Though this is not news, I am totally in love with HBO. The subscription-based network has premiered two female-driven shows within the month: Girls, which I wrote about recently, and Veep, the return of Julia Louis-Dreyfus.
Thanks to HBO, the first episode is streaming here. Basically, the gist of the show is the life of Selina Meyer (Julia Louis-Dreyfus) as the Vice President of the United States. The premiere did a wonderful job of setting the plot and showing its humor. (I am a big fan of Louis-Dreyfus from the Seinfeld days.
When Sarah Palin was in the running for Vice President, there was obviously a big splash on the political scene. I remember that the media covered her personal life as well as her politics, which ought to be covered when running for political office. However, it was interesting to see how the media honed in on her looks and femininity.
There is no doubt that Palin was viewed as a cougar and a sex symbol by some, and was always objectified.
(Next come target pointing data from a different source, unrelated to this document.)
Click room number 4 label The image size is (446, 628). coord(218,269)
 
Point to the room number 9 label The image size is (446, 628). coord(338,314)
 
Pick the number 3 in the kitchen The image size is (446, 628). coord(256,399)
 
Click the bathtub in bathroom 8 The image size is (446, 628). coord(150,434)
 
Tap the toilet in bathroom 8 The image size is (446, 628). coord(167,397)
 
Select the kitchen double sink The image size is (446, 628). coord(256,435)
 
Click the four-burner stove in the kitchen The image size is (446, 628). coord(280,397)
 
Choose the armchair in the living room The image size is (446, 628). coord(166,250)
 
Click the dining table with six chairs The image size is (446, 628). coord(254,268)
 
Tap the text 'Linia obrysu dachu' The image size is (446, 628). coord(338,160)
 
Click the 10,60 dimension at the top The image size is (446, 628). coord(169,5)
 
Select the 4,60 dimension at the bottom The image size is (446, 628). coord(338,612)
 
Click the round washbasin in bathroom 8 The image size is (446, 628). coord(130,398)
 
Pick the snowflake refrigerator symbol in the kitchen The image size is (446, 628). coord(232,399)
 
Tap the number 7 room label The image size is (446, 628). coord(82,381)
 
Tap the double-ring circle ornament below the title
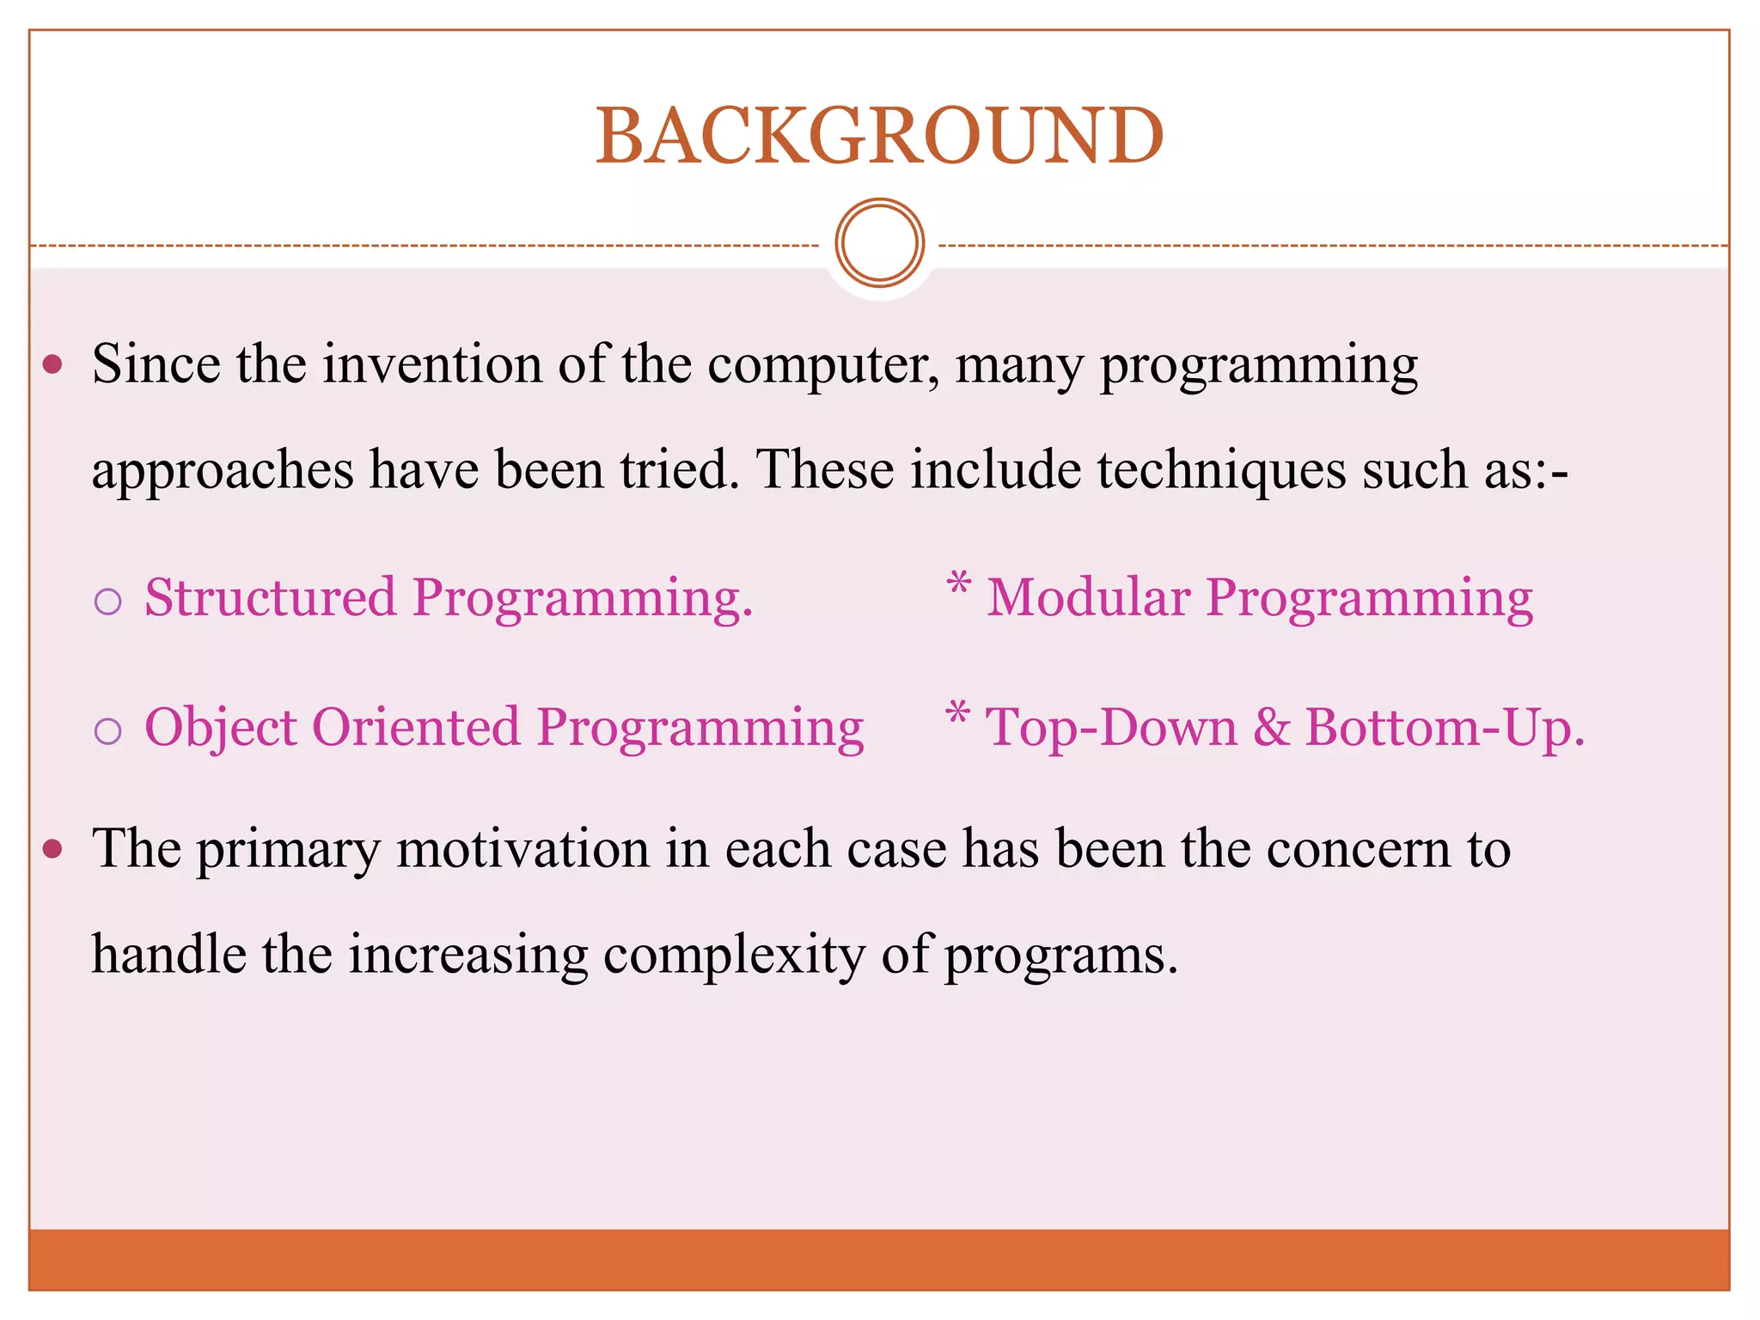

As far as my knowledge go, there were not many Presidents who were sexualized in the mainstream media, besides perhaps JFK. But when a woman had dreams of the White House, there was no shortage of judgment based on her looks. (To clarify, I did NOT agree with Sarah Palin’s politics, but she makes a wonderful example.
From a feminist standpoint, there are a few things that I noted as interesting:
- There was a moment when Meyer’s press team noted that someone continuously hacked into her Wikipedia page to change her weight.
- When giving a disastrous impromptu speech, she mentioned filling the President’s shoe, but didn’t realize he wore a ‘kitten heel.’
- When she asked a member of her team what her biggest mistakes on the campaign trail were, he replies: “You looked tired a lot and the hat—the hat hurt us. Your head looked weird in the hat”
- When a U.S. Senator dies, it is noted that Meyer had been molested when he grabbed her breast when she took office.
So far, I am digging Veep. The wit shines through while still creating drama and cliffhangers which entice me to watch this week. I’m really interested on the small jokes that will be incorporated because Meyer is a smart, independent woman who holds a great deal of power.